Gerd Glaeske et al.: 2. Ad hoc-Stellungnahme. Die Pandemie durch SARS-CoV-2/Covid-19 – Zentralisierte Willkür: Über den Entwurf eines 4. Bevölkerungsschutzgesetzes, Bremen et al. April 14, 2021.
Résumé of the statement:
“The law prescribes a concept of non-pharmaceutical interventions (NPI) in its § 28b Infection Protection Act (IfSG, Infektionsschutzgesetz) and favors contact restrictions as its main focus. It is based on an arbitrarily set “threshold value” and attaches to it an automatism and a legal ordinance authorization limiting the Federal States’ competences. The thresholds are a political decision based on an uncertain and arbitrary setting. They fail to provide a basis for regulatory action under the rule of law.
Linking the automaticity of different interventions (encroachments on fundamental rights) in Section 28b (1) IfSG-E to the uniform threshold value violates the principle of proportionality, which requires a differentiated justification for each individual intervention. The requirement for specific justification of the proportionality of interventions in fundamental rights has been confirmed during the pandemic period by the case law of the BVerfG (Bundesverfassungsgericht: Federal Constitutional Court) and several other constitutional and higher administrative courts. The proportionality test must be measure-specific; fundamental rights-specific adequacy requirements must be observed. The prerequisites of the statutory automated interventions can be influenced by controlling the testing; the same applies to the legal ordinance authorizations.
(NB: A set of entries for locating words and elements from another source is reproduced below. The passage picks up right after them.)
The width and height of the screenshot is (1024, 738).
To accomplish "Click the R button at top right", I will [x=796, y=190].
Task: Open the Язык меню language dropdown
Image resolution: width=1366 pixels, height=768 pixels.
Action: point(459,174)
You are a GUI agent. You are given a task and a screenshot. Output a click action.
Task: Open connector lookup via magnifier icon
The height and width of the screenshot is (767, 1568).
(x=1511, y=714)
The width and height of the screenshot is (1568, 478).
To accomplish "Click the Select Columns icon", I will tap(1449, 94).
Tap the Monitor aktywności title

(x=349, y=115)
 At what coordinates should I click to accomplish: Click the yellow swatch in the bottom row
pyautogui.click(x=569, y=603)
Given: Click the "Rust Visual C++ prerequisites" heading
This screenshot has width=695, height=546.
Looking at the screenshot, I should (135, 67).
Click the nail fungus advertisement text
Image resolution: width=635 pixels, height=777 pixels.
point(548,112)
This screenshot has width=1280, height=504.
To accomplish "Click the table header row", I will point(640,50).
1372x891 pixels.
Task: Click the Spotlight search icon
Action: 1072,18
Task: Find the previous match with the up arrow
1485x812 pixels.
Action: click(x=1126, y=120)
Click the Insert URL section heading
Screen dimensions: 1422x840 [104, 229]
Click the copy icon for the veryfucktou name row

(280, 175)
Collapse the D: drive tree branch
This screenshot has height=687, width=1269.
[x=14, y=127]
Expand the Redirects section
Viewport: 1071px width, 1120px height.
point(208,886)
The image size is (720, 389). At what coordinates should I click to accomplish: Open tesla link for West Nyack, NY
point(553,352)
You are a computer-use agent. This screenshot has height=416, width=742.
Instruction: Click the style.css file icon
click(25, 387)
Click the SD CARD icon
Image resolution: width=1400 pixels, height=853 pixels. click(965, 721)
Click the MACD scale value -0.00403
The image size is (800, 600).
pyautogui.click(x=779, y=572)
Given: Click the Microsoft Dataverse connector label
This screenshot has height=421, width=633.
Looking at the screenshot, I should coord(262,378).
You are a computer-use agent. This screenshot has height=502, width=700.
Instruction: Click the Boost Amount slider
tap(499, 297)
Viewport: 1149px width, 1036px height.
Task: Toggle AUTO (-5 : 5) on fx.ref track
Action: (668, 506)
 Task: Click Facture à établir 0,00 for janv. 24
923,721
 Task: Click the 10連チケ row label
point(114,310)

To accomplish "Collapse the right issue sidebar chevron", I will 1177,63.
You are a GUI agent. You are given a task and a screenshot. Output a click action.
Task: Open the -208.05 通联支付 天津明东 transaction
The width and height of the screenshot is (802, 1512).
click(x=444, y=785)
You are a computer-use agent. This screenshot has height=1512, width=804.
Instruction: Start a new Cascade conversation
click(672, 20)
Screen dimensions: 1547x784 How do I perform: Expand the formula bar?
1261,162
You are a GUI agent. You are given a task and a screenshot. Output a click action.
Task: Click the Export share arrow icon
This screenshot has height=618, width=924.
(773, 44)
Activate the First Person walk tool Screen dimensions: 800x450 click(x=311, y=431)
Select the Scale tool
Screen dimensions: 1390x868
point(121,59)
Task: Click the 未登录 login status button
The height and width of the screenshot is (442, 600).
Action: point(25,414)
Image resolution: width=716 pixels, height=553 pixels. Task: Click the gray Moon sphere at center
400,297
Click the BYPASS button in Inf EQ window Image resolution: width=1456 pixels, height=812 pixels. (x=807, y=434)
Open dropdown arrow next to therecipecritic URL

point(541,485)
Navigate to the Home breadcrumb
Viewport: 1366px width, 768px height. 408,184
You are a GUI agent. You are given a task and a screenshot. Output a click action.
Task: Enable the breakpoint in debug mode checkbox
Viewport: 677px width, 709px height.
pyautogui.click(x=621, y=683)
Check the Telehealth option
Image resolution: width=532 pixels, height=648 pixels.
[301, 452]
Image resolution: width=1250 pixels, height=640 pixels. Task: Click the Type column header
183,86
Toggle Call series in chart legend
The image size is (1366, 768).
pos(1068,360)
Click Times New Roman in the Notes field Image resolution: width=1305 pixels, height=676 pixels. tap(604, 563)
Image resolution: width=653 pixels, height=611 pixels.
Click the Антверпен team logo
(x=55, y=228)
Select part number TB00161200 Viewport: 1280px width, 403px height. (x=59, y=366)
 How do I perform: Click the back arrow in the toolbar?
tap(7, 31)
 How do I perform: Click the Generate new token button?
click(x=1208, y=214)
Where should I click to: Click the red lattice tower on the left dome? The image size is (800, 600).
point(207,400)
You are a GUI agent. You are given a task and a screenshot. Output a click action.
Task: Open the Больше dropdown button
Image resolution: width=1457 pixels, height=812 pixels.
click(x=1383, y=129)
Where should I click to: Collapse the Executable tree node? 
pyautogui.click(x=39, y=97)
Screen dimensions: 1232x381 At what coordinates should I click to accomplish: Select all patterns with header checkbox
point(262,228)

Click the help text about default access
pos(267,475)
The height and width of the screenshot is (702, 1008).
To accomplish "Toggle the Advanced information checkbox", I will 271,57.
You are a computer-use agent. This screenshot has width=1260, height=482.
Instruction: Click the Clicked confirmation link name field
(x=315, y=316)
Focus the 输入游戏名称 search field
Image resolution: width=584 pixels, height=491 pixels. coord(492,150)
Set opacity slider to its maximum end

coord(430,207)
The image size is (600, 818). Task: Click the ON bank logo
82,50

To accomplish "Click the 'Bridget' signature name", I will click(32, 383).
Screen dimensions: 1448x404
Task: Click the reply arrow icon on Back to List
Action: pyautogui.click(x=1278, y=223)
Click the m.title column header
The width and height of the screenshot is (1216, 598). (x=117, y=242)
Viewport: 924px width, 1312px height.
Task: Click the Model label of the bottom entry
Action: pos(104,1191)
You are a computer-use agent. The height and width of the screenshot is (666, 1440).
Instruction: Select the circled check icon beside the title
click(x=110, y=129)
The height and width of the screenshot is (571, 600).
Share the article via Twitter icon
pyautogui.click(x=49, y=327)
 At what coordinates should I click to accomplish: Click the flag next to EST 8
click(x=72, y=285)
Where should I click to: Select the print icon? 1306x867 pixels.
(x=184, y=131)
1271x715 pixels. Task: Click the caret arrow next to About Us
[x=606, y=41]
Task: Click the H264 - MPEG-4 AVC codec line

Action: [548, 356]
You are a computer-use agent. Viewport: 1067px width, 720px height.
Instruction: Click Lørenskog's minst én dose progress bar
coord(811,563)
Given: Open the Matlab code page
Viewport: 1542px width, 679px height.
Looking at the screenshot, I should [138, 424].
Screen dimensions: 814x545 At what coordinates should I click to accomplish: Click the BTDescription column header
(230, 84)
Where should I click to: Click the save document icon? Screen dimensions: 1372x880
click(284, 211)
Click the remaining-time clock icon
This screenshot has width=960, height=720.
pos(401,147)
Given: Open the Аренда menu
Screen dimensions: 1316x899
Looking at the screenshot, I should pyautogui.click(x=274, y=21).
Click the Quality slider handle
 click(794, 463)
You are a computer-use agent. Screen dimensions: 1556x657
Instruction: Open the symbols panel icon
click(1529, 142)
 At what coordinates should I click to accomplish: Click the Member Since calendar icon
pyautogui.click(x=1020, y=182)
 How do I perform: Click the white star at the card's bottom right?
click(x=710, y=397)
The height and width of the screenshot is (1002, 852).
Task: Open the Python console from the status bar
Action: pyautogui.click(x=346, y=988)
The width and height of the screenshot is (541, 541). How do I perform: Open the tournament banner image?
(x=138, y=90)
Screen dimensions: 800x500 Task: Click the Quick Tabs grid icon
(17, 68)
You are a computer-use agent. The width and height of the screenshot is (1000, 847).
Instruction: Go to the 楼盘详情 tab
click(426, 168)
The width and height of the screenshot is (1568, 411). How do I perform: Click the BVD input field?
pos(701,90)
The law excludes differentiation as a concept of pandemic control.
The automatism of ordering “measures” by law makes judicial review of the constitutionality of the measures difficult and allows only for norm control proceedings or (limited) constitutional complaints before the BVerfG. The indispensable administrative court control alone enables the differentiating weighing of fundamental rights of protection and encroachment in individual cases.
The law politically disavows federalism without necessity through centralization based on crisis. Centralization as a political intervention is justified neither by evidence nor by conviction.
The pandemic should not be the starting point for state organizational intervention/change. The thought of a new emergency constitution in the health sector suggests itself.”